Exercise description: All of the data is to be printed again exactly as it appears.

Collected data entries:
● ● ●

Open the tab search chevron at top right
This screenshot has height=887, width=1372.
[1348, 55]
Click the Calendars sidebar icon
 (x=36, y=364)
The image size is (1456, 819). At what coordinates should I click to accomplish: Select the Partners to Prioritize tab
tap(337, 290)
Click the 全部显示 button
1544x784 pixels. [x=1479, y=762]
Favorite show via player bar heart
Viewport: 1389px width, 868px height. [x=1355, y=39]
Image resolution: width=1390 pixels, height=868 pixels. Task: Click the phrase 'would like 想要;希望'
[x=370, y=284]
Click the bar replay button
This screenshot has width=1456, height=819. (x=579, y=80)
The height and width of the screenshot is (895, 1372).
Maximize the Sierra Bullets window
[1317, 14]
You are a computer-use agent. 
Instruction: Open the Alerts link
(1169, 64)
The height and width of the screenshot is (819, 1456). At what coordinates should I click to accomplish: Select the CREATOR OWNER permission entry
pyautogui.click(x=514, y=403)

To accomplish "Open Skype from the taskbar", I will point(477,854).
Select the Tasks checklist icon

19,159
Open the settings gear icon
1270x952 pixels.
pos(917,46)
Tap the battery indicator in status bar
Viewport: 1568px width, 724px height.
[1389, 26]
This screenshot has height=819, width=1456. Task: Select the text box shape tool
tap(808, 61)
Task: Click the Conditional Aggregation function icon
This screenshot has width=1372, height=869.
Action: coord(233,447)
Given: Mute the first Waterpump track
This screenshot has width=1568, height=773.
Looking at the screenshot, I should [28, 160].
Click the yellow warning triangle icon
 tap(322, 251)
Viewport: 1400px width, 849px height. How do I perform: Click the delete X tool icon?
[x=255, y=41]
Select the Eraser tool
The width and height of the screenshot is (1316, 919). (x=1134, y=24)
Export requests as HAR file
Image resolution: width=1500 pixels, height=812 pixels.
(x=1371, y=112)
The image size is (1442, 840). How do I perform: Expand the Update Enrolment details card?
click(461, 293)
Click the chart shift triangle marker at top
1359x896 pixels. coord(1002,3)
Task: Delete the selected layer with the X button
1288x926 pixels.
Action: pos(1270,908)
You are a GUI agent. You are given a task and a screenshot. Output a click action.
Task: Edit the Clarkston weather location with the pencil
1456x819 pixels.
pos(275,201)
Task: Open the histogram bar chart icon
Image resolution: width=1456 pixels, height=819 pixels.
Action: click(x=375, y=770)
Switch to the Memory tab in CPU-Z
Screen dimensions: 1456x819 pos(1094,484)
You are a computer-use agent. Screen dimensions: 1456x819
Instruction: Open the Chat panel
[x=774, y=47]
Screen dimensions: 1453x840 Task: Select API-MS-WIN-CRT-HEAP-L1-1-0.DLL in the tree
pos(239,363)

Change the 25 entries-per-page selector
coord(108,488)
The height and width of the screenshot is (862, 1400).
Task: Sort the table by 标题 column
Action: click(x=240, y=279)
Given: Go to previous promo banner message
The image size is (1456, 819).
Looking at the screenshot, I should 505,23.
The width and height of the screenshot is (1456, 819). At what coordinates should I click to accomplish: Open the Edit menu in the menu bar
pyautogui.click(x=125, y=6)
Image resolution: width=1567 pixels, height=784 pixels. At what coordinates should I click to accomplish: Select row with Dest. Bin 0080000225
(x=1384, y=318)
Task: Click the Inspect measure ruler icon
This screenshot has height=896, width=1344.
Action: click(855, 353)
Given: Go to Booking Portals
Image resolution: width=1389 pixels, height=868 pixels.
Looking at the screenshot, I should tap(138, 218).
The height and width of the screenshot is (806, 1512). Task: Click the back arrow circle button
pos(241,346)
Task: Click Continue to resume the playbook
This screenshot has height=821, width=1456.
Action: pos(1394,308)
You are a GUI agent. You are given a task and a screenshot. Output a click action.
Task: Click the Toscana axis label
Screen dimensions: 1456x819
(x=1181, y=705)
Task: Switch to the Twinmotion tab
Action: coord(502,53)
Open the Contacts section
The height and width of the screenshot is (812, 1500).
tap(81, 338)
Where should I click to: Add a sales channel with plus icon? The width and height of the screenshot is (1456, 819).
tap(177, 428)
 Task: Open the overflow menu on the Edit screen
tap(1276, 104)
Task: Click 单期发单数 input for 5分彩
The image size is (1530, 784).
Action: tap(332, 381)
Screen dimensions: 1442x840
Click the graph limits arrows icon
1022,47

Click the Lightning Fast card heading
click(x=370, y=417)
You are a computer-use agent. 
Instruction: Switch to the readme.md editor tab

● ● ●

Answer:
Open the tab search chevron at top right
This screenshot has height=887, width=1372.
[1348, 55]
Click the Calendars sidebar icon
 (x=36, y=364)
The image size is (1456, 819). At what coordinates should I click to accomplish: Select the Partners to Prioritize tab
tap(337, 290)
Click the 全部显示 button
1544x784 pixels. [x=1479, y=762]
Favorite show via player bar heart
Viewport: 1389px width, 868px height. [x=1355, y=39]
Image resolution: width=1390 pixels, height=868 pixels. Task: Click the phrase 'would like 想要;希望'
[x=370, y=284]
Click the bar replay button
This screenshot has width=1456, height=819. (x=579, y=80)
The height and width of the screenshot is (895, 1372).
Maximize the Sierra Bullets window
[1317, 14]
You are a computer-use agent. 
Instruction: Open the Alerts link
(1169, 64)
The height and width of the screenshot is (819, 1456). At what coordinates should I click to accomplish: Select the CREATOR OWNER permission entry
pyautogui.click(x=514, y=403)

To accomplish "Open Skype from the taskbar", I will point(477,854).
Select the Tasks checklist icon

19,159
Open the settings gear icon
1270x952 pixels.
pos(917,46)
Tap the battery indicator in status bar
Viewport: 1568px width, 724px height.
[1389, 26]
This screenshot has height=819, width=1456. Task: Select the text box shape tool
tap(808, 61)
Task: Click the Conditional Aggregation function icon
This screenshot has width=1372, height=869.
Action: coord(233,447)
Given: Mute the first Waterpump track
This screenshot has width=1568, height=773.
Looking at the screenshot, I should [28, 160].
Click the yellow warning triangle icon
 tap(322, 251)
Viewport: 1400px width, 849px height. How do I perform: Click the delete X tool icon?
[x=255, y=41]
Select the Eraser tool
The width and height of the screenshot is (1316, 919). (x=1134, y=24)
Export requests as HAR file
Image resolution: width=1500 pixels, height=812 pixels.
(x=1371, y=112)
The image size is (1442, 840). How do I perform: Expand the Update Enrolment details card?
click(461, 293)
Click the chart shift triangle marker at top
1359x896 pixels. coord(1002,3)
Task: Delete the selected layer with the X button
1288x926 pixels.
Action: pos(1270,908)
You are a GUI agent. You are given a task and a screenshot. Output a click action.
Task: Edit the Clarkston weather location with the pencil
1456x819 pixels.
pos(275,201)
Task: Open the histogram bar chart icon
Image resolution: width=1456 pixels, height=819 pixels.
Action: click(x=375, y=770)
Switch to the Memory tab in CPU-Z
Screen dimensions: 1456x819 pos(1094,484)
You are a computer-use agent. Screen dimensions: 1456x819
Instruction: Open the Chat panel
[x=774, y=47]
Screen dimensions: 1453x840 Task: Select API-MS-WIN-CRT-HEAP-L1-1-0.DLL in the tree
pos(239,363)

Change the 25 entries-per-page selector
coord(108,488)
The height and width of the screenshot is (862, 1400).
Task: Sort the table by 标题 column
Action: click(x=240, y=279)
Given: Go to previous promo banner message
The image size is (1456, 819).
Looking at the screenshot, I should 505,23.
The width and height of the screenshot is (1456, 819). At what coordinates should I click to accomplish: Open the Edit menu in the menu bar
pyautogui.click(x=125, y=6)
Image resolution: width=1567 pixels, height=784 pixels. At what coordinates should I click to accomplish: Select row with Dest. Bin 0080000225
(x=1384, y=318)
Task: Click the Inspect measure ruler icon
This screenshot has height=896, width=1344.
Action: click(855, 353)
Given: Go to Booking Portals
Image resolution: width=1389 pixels, height=868 pixels.
Looking at the screenshot, I should tap(138, 218).
The height and width of the screenshot is (806, 1512). Task: Click the back arrow circle button
pos(241,346)
Task: Click Continue to resume the playbook
This screenshot has height=821, width=1456.
Action: pos(1394,308)
You are a GUI agent. You are given a task and a screenshot. Output a click action.
Task: Click the Toscana axis label
Screen dimensions: 1456x819
(x=1181, y=705)
Task: Switch to the Twinmotion tab
Action: coord(502,53)
Open the Contacts section
The height and width of the screenshot is (812, 1500).
tap(81, 338)
Where should I click to: Add a sales channel with plus icon? The width and height of the screenshot is (1456, 819).
tap(177, 428)
 Task: Open the overflow menu on the Edit screen
tap(1276, 104)
Task: Click 单期发单数 input for 5分彩
The image size is (1530, 784).
Action: tap(332, 381)
Screen dimensions: 1442x840
Click the graph limits arrows icon
1022,47

Click the Lightning Fast card heading
click(x=370, y=417)
You are a computer-use agent. 
Instruction: Switch to the readme.md editor tab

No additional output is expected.